Contents A technique for in vitro maturation of oocytes from small ovarian follicles of marmoset monkeys ( Callithrix jacchus ) has been developed. We employed a two‐step culture system for primary follicles (45–85  μ m) and a one‐step culture technique for secondary follicles (>85  μ m). The two‐step technique started with the culture of stromal tissue fragments for 2 days. Thereafter, mechanically isolated follicles were transferred to a culture system where they attached to the culture surface and grew for up to a further 12 days. Significant growth of the small follicles and their oocytes was only achieved with gonadotrophins in the medium. Oocytes with a mean diameter of 39  μ m from follicles <85  μ m reached a mean diameter of 90  μ m by the end of the two‐step culture.

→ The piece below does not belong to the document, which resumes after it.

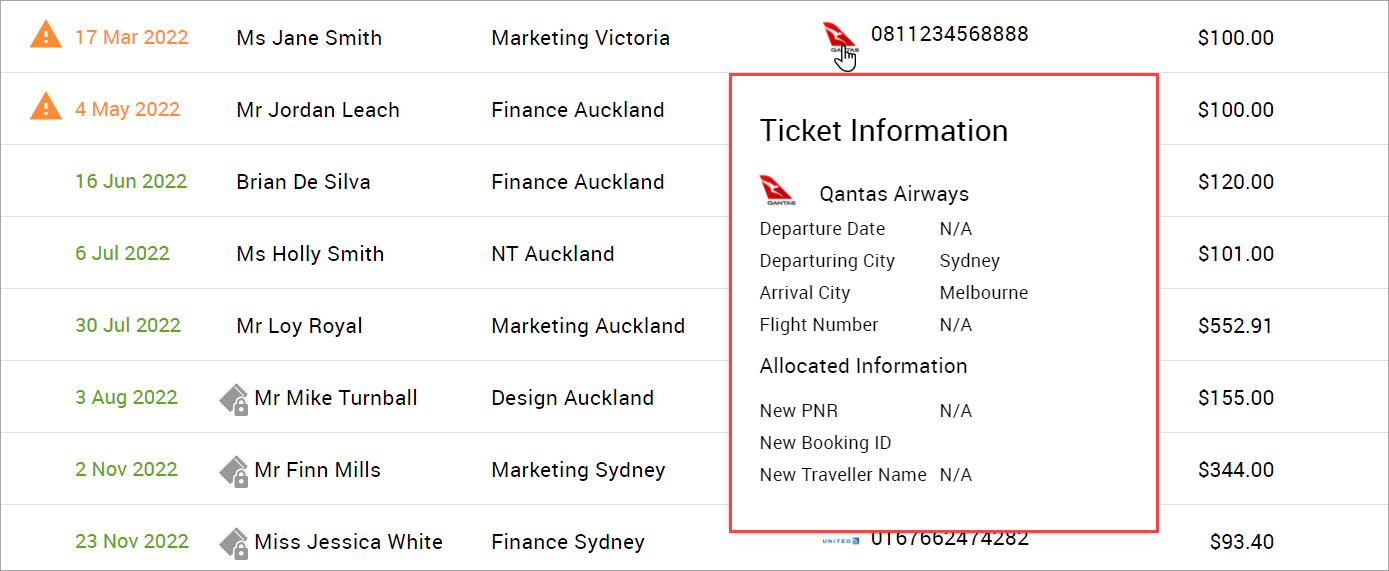This screenshot has height=571, width=1389.
Task: Click United airline logo in last row
Action: [840, 541]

After in vitro maturation, 19% of oocytes from these follicles had progressed to the germinal vesicle breakdown (GVBD). Follicles between 85 and 170  μ m in diameter were isolated from the stroma and placed directly in the culture. Oocytes from these follicles had a mean diameter of 64  μ m. The maximum size the oocytes reached in culture was related to the age of the females (pre‐pubertal females: 102 ± 1.3  μ m; adults: 96 ± 1.4  μ m). Twenty‐seven per cent of oocytes from pre‐pubertal ovaries achieved GVBD and nearly two‐thirds of these progressed to polar body stage. From adult ovaries, only 12% progressed to GVBD and one‐third of these to polar body stage. It is possible to develop mature oocytes in vitro from marmoset secondary pre‐antral follicles (>85  μ m). From primary follicles, although near full size oocytes were developed, maturation capacity was incomplete.